Jusqu’ici, seules les femmes s’affichaient avec leurs bébés dans des assemblées. On se souvient notamment de la première ministre néo-zélandaise Jacinda Ardern qui, en 2018, défrayait la chronique pour avoir amené son bébé de trois mois à l’Assemblée des Nations Unies (ONU). Le geste du député américain est-il alors un grand pas pour l’homme ? Incontestablement, selon Christine Castelain-Meunier, sociologue au CNRS et auteure de L’instinct paternel (2019). “C’est un petit coup de poing donné par une nouvelle génération de pères qui disent : “Nous aussi, on peut combiner le soin et le travail.” C’est également une manière de dire que le travail n’est pas aussi important qu’on le pense, au point d’exclure tout ce qui relève du soin, de l’éducation et de l’enfant.” En agissant de la sorte, Jimmy Gomez défend les droits des femmes et lutte contre les structures et institutions qui véhiculent une “domination masculine”. “Cette paternité institutionnelle a été remplacée par une paternité relationnelle et impliquée, poursuit la sociologue. Autrement dit, l’homme est présent. Il n’est plus uniquement dans la sphère publique et la femme dans la sphère privée. Il s’implique autour de la naissance, il s’occupe de la toute petite enfance. Aujourd’hui, c’est le lien avec l’enfant qui fait désormais le père, alors qu’avant c’était son rôle.”

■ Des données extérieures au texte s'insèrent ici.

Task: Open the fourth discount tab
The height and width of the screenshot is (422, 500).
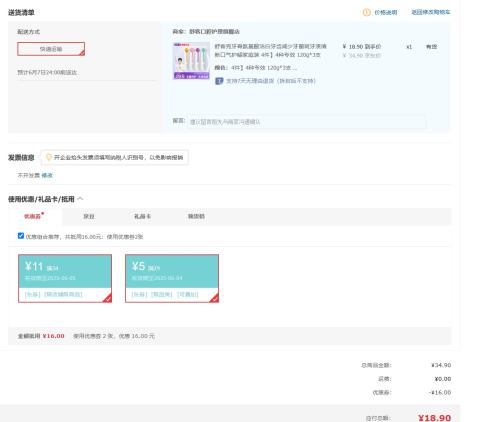Action: (x=196, y=216)
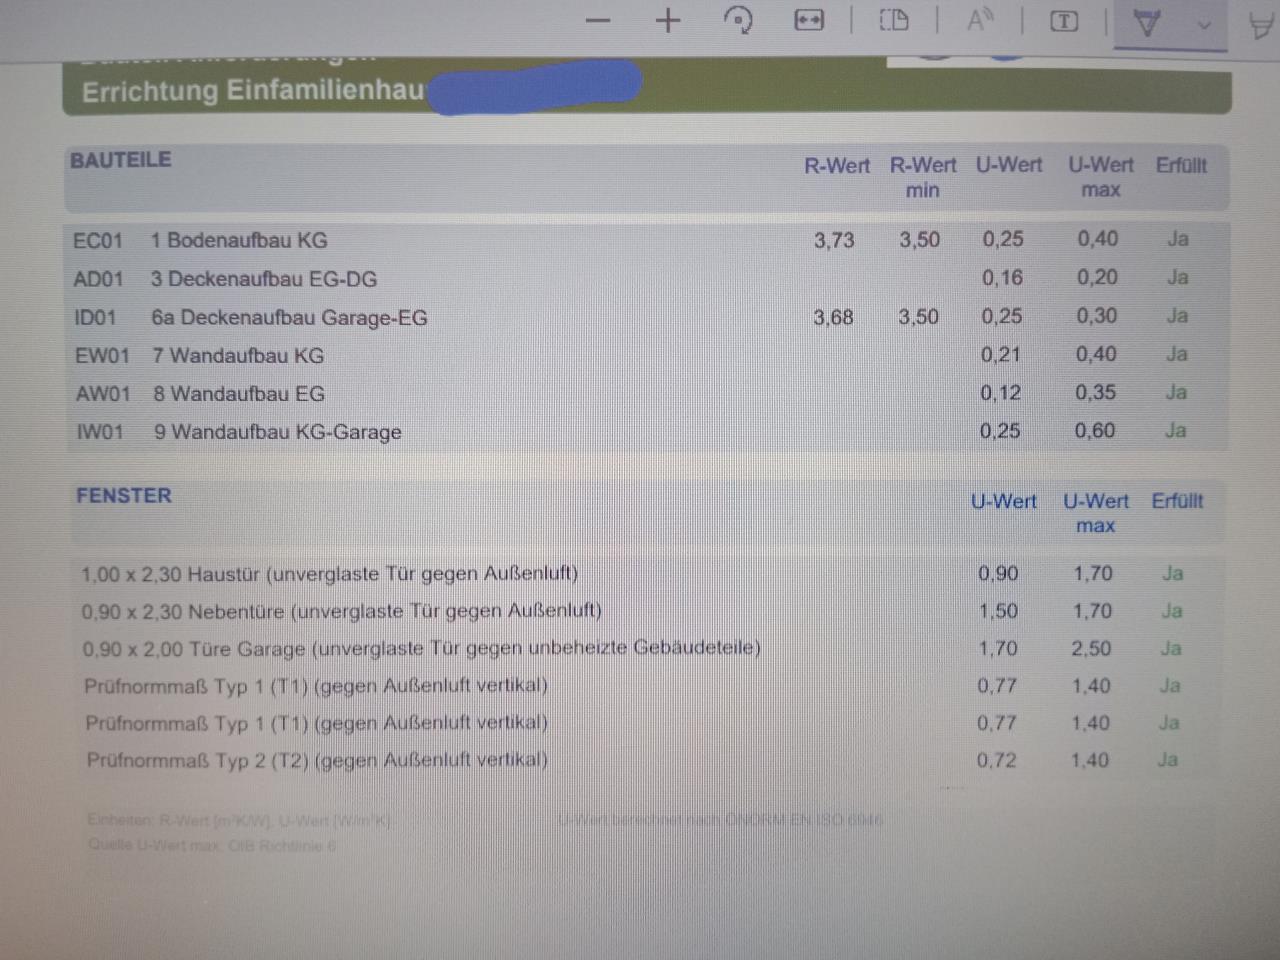Click the EC01 Bodenaufbau KG row
The width and height of the screenshot is (1280, 960).
(x=239, y=241)
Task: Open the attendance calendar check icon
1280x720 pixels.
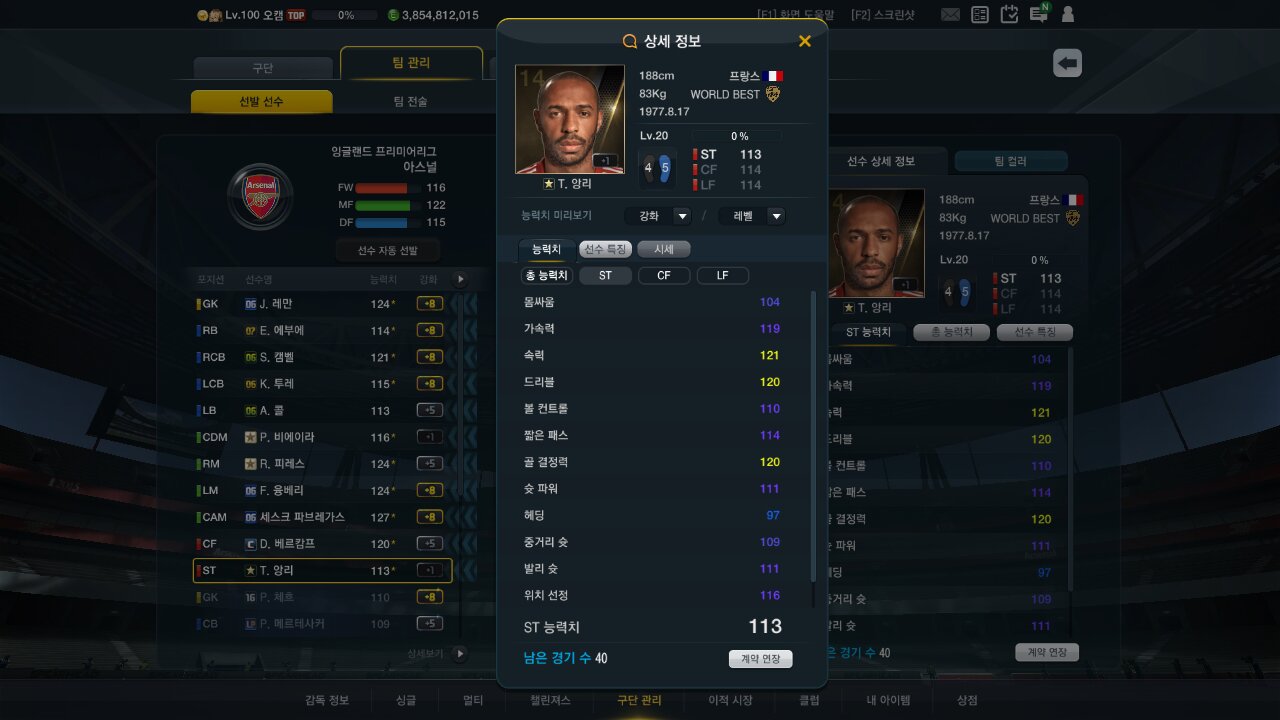Action: 1009,15
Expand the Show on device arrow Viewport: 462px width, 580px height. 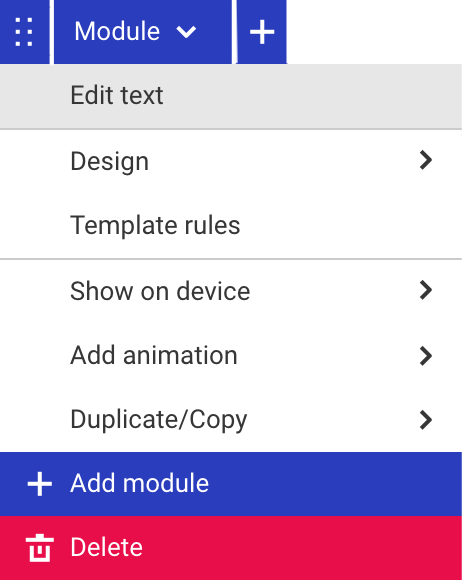coord(426,290)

Des patriarches aux papas poule 

L’irruption des papas poule ou de ce nouveau modèle de père kangourou – si l’on fait référence au porte-bébé – est assez récente. Celles et ceux nés dans les années 1950 ou 1960 se souviennent d’une figure paternelle autoritaire, distante et souvent absente car apparemment trop absorbée par ses obligations professionnelles. Soi-disant les qualités d’un bon chef de foyer, dont le principal devoir était de subvenir aux besoins financiers de sa famille. Pour ce qui est de l’affection et de la proximité, les femmes sont là… “Il faudra attendre le mouvement de libération des femmes dans les années 1970 pour voir apparaître des transformations profondes, analyse Christine Castelain-Meunier. Notamment dans les rapports de pouvoir au sein des couples.” Autre évolution dans les années 1990 où l’on observe une diminution de la puissance paternelle remplacée par le principe de coparentalité. Les années 2000 sont quant à elles marquées par les défenseurs du premier congé de paternité auprès du ministère délégué à la Famille. “Les formes plurielles de parentalité – par exemple l’homoparentalité – ont également participé à cette évolution du rôle du père et de ce qu’il incarne, reprend la sociologue. Et plus récemment, la question du genre. À partir du moment où celle-ci évolue, ce que la mère ou le père incarne évolue de la même manière.”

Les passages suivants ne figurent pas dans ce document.